Una de las formas de ceguera que han contribuido a que el mundo esté tuerto. Ser homófobo, como salir a la calle a patear cabezas de negros, no es más que un atributo de gente sin cabeza, ignorantes de la variedad cromática que da pálpito a la vida y de las múltiples leyes del deseo, que incluso remontan las laderas de Brokeback Mountain.
Pareciera que quisieran una sociedad a su estricta medida, o sea, hemipléjica, en la que sólo cupieran las restringidas neuronas que caben en su cerebro.
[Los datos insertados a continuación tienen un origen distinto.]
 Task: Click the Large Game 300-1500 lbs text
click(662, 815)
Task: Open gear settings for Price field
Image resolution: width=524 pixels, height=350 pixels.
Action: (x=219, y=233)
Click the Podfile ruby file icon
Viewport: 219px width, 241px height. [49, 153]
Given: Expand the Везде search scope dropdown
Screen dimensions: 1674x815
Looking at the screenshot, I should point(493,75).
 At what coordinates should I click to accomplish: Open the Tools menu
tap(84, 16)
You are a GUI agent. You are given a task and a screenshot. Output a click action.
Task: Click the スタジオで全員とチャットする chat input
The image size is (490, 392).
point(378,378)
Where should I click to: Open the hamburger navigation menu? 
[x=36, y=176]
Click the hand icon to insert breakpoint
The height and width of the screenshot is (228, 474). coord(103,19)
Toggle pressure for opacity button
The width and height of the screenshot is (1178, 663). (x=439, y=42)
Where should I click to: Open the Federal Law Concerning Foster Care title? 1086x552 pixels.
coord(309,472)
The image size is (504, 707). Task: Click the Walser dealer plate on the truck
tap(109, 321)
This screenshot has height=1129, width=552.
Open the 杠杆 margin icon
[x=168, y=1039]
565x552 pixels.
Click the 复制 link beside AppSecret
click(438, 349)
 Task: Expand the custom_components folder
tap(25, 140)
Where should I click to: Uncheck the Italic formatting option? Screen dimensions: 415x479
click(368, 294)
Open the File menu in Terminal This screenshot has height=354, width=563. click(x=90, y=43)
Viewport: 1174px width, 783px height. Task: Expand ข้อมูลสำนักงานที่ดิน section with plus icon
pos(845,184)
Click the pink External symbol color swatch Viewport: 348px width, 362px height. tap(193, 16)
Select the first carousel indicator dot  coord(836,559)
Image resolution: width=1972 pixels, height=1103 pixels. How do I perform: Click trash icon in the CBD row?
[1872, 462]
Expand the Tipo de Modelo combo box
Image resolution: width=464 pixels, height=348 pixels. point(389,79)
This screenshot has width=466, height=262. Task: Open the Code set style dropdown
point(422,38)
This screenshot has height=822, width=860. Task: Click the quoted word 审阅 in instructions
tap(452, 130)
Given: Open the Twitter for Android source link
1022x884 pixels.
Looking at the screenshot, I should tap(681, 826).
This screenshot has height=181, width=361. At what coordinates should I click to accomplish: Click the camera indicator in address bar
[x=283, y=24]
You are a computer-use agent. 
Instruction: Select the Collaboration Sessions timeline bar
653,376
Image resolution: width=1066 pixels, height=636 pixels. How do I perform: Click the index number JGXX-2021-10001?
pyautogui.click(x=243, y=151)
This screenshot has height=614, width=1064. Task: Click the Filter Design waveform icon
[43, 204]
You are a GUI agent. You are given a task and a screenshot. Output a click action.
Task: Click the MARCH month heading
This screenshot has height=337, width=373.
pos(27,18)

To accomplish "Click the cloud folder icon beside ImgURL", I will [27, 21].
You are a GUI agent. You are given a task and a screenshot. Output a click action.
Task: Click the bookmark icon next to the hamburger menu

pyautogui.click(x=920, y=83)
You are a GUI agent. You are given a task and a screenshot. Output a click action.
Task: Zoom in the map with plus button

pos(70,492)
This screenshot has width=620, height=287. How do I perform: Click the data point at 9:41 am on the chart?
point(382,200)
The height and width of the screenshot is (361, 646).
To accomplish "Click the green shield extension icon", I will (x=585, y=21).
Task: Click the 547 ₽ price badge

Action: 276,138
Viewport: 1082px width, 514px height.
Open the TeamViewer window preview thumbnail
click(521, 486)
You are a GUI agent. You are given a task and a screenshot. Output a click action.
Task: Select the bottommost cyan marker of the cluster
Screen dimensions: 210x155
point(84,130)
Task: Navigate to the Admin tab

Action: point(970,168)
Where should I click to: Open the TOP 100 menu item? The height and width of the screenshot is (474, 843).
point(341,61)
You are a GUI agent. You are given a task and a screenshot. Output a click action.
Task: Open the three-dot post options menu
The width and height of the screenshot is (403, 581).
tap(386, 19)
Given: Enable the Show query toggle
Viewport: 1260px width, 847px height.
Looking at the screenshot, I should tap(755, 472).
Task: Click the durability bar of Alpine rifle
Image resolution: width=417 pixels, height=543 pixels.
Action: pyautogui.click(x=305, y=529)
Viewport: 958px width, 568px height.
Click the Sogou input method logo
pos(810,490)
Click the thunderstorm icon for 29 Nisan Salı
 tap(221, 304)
Y un par de huevos (sin duda, desconociendo que uno de los más valerosos emperadores, Adriano, tuvo por amante a Antinoo, al que elevó a categoría divina. Entre otro millar de ejemplos).
La cultura histórica no es lo suyo, desde luego. Ni la cinematográfica. Ni la de la vida misma.
Por suerte, aunque las cifras estadísticas que los representan son superiores a las ideales para la convivencia, acabarán siendo marginales.Quien no acepta la realidad, está condenado a que la realidad no lo acepte. Cazadores cazados.